**Work to do:**
Could you print all of the data below verbatim, omitting the pictures?

**Extracted material:**

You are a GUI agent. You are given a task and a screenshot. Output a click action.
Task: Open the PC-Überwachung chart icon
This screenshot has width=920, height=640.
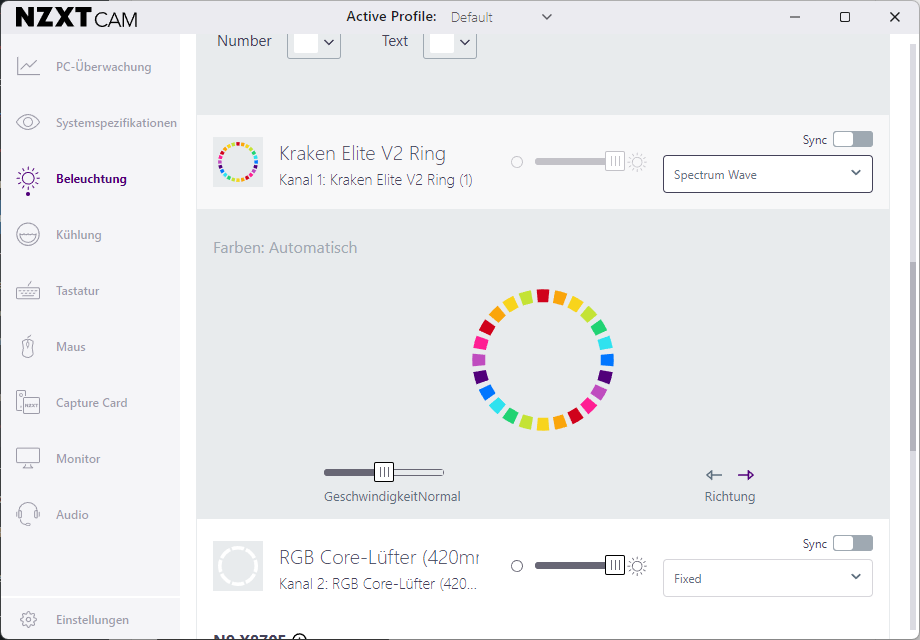coord(28,67)
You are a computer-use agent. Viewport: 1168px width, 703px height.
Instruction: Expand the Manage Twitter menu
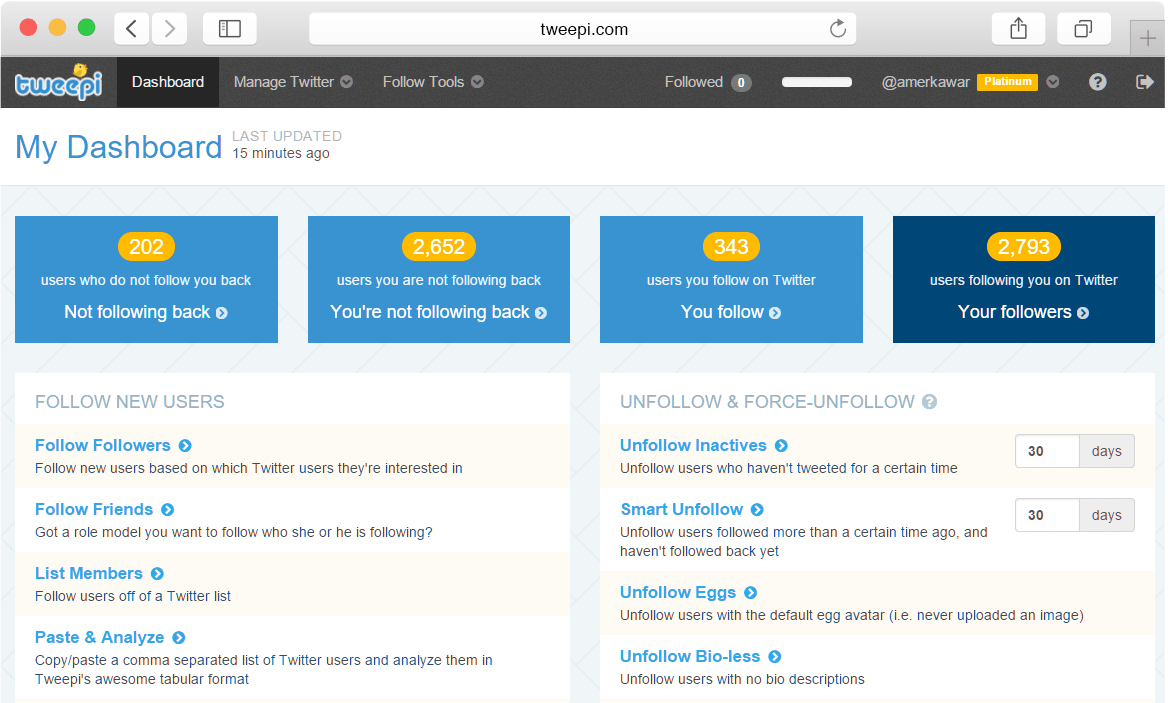pyautogui.click(x=292, y=82)
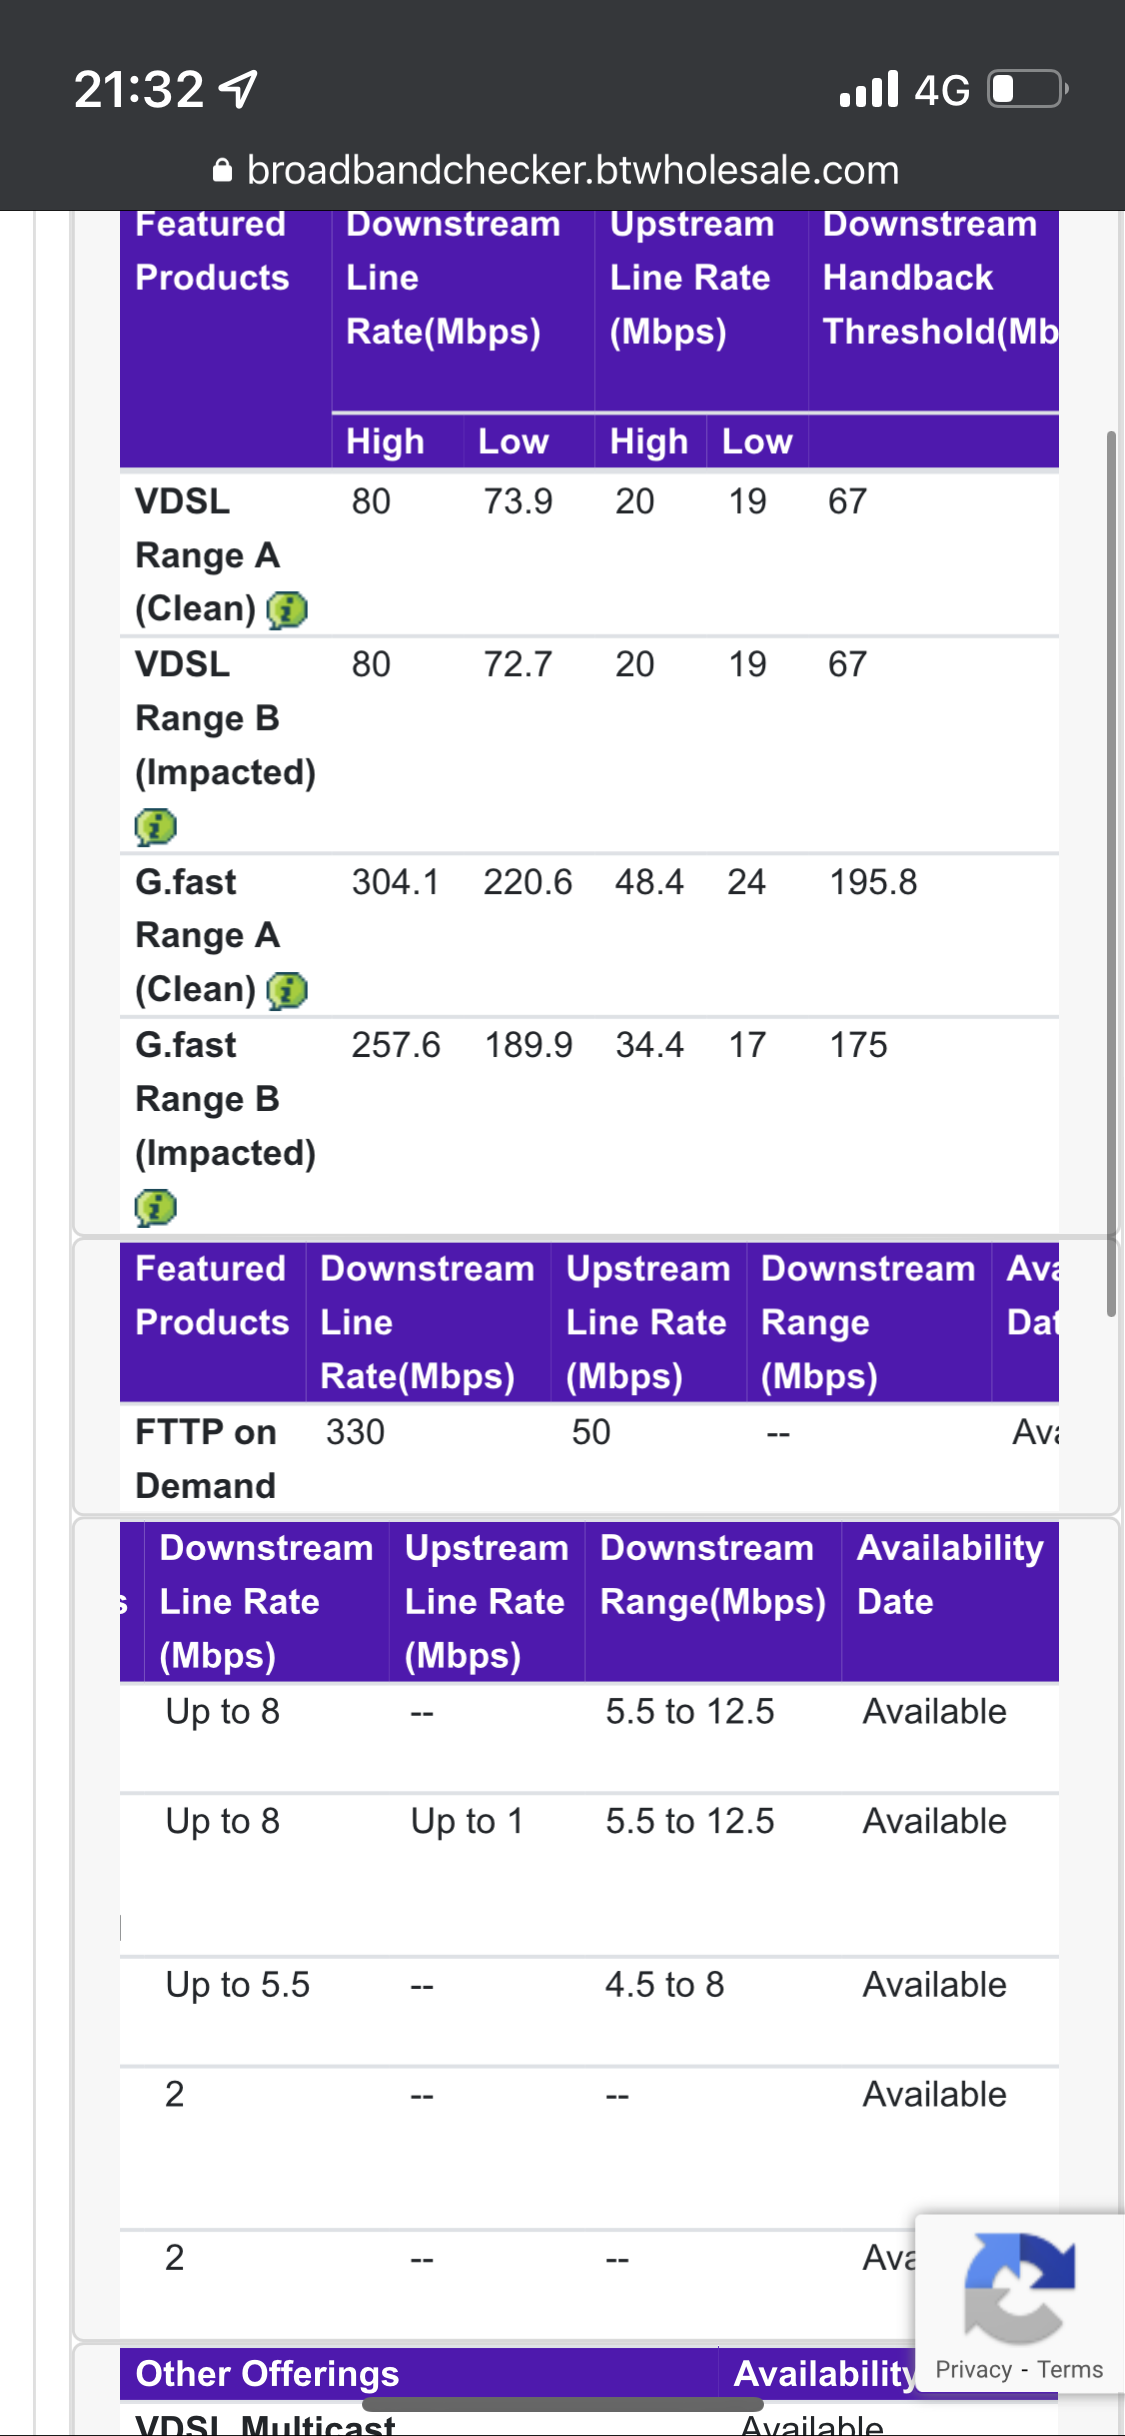The height and width of the screenshot is (2436, 1125).
Task: Open the Terms link on the reCAPTCHA badge
Action: [x=1069, y=2370]
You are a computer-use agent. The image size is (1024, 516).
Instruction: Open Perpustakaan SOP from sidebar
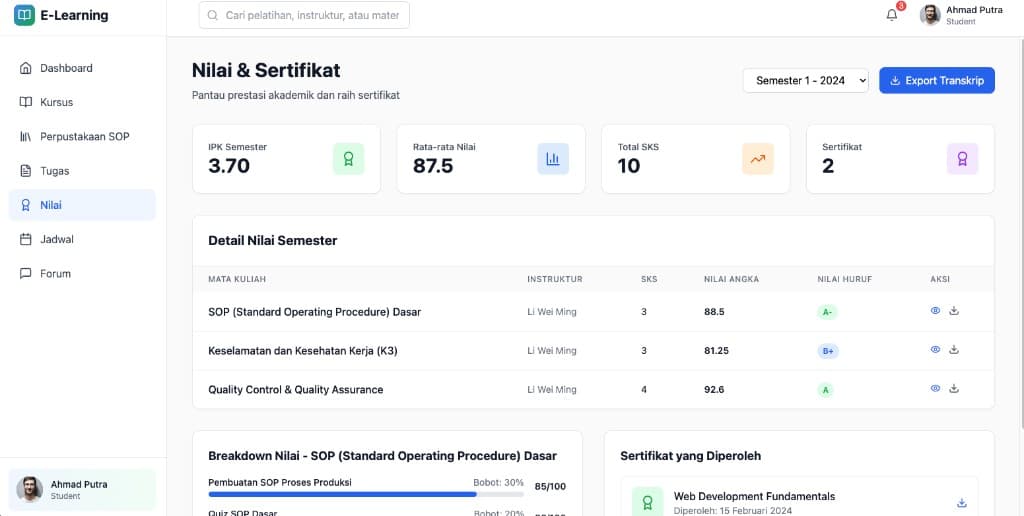[84, 136]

**Exercise output:**
You are a GUI agent. You are given a task and a screenshot. Output a click action.
Task: Open the PC-Überwachung chart icon
This screenshot has width=920, height=640.
coord(28,67)
You are a computer-use agent. Viewport: 1168px width, 703px height.
Instruction: Expand the Manage Twitter menu
pyautogui.click(x=292, y=82)
The height and width of the screenshot is (2436, 1125).
Task: Open the Terms link on the reCAPTCHA badge
Action: [x=1069, y=2370]
You are a computer-use agent. The image size is (1024, 516).
Instruction: Open Perpustakaan SOP from sidebar
[84, 136]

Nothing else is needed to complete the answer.